Wie der Anwalt-Suchservice berichtet, hatte ein Mann für seinen Pkw einen Tiefgaragenstellplatz angemietet. Eines Tages löste sich ein schlecht befestigtes Abwasserrohr, das in der Garage genau über der Stellfläche für das Kraftfahrzeug verlief, stürzte auf den Wagen und beschädigte diesen erheblich.
Der Vermieter wollte den Schaden später von seiner Wohngebäude-Haftpflichtversicherung regulieren lassen. Als die nicht zahlte, ging der Fall vor Gericht, und das KG Berlin entschied wie folgt (Urt. v. 22.02.2008 - 6 U 133/07):
Grundsätzlich müsse die Versicherung leisten, wenn ihr Kunde von einem Dritten wegen eines Sachschadens aufgrund gesetzlicher Haftpflichtbestimmungen in Anspruch genommen werde. Diese Voraussetzungen seien auch dann erfüllt, wenn der Versicherte einem Mieter Ersatz leisten müsse, weil die vermieteten Räume zum Zeitpunkt der Überlassung mit einem Mangel behaftet seien, der zu einem Schaden an vom Mieter eingebrachten Sachen führe.

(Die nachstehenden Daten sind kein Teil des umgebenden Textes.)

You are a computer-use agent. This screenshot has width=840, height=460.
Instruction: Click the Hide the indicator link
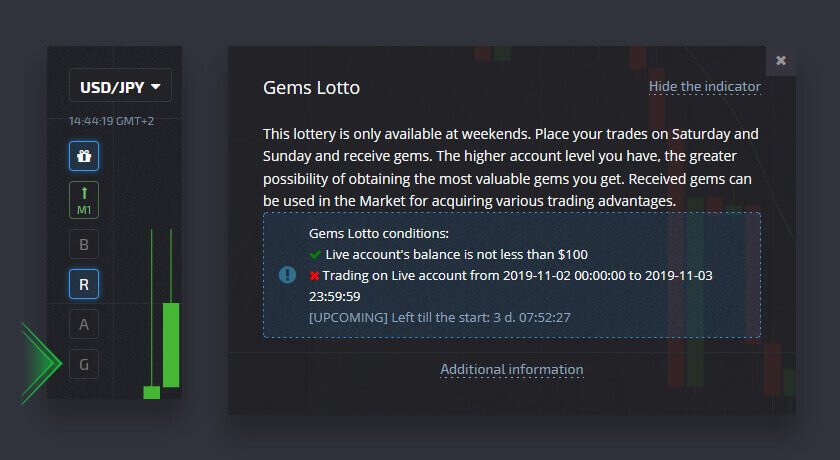pos(704,86)
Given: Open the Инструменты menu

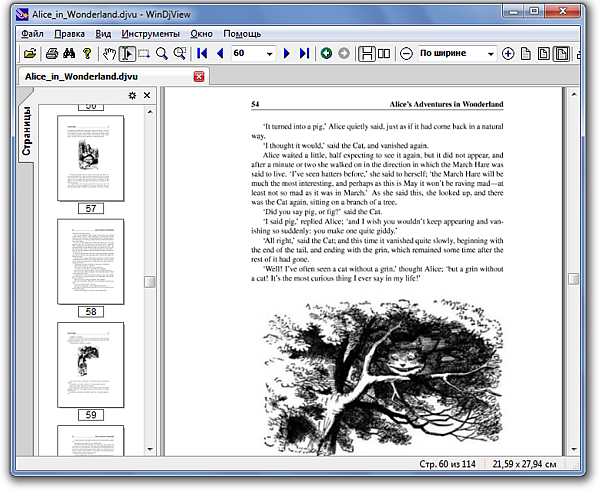Looking at the screenshot, I should (150, 34).
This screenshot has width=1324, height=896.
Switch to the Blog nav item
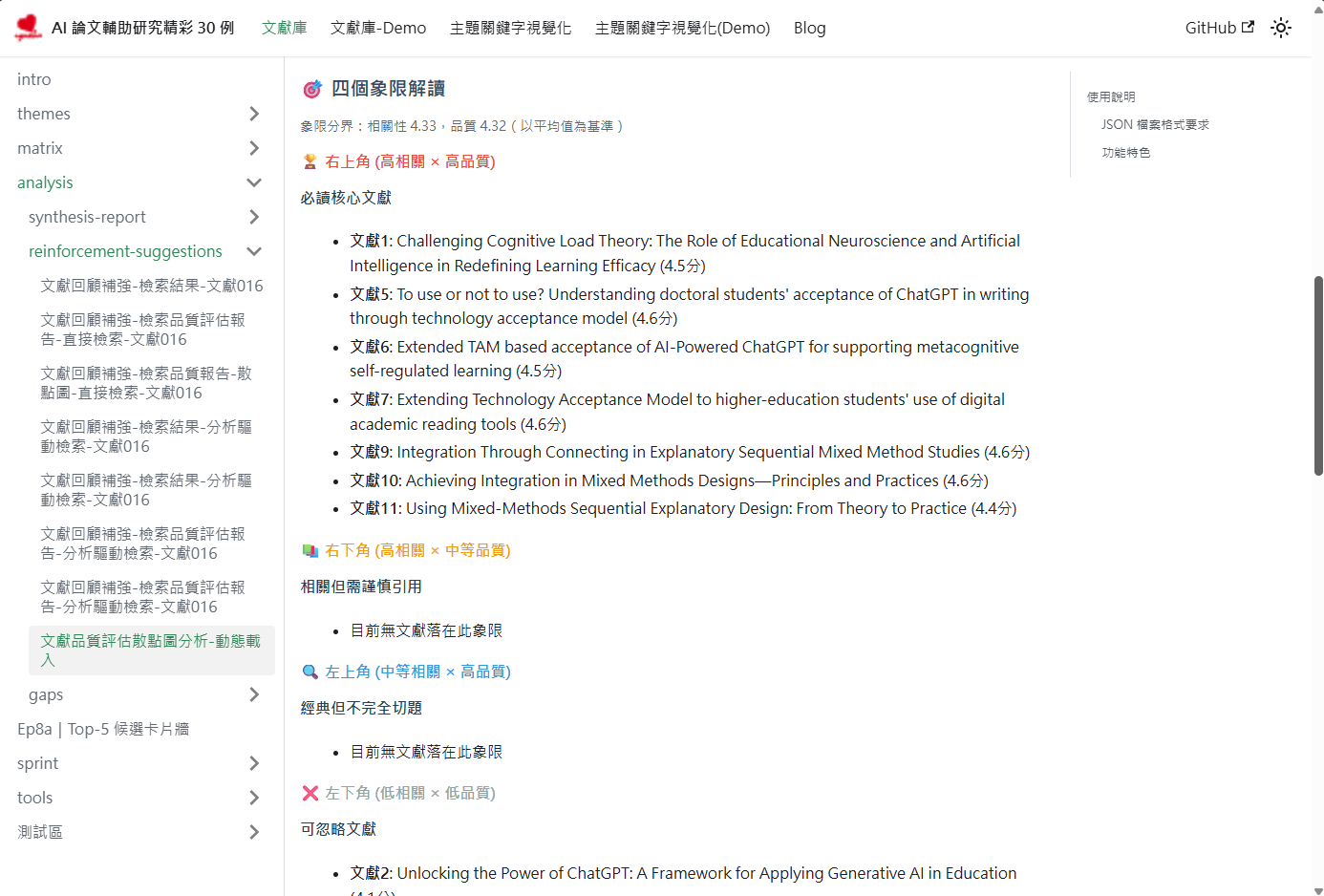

Im vorliegenden Fall habe die Garage einen Fehler aufgewiesen, durch den es zu einem Schaden am Pkw des Mieters gekommen sei. Das Abflussrohr sei nur mit zwei Haltebändern fixiert gewesen, die lediglich von einer 6er-Schraube und einem 8er-Dübel an der Garagendecke gehalten worden seien. Dieser Mangel in der Befestigung habe dazu geführt, dass sich das Rohr gelöst habe und auf den Pkw des Mieters gefallen sei, so das Gericht. Der Vermieter der Garage müsse hierfür haften, und seine Versicherung habe den Schaden zu regulieren.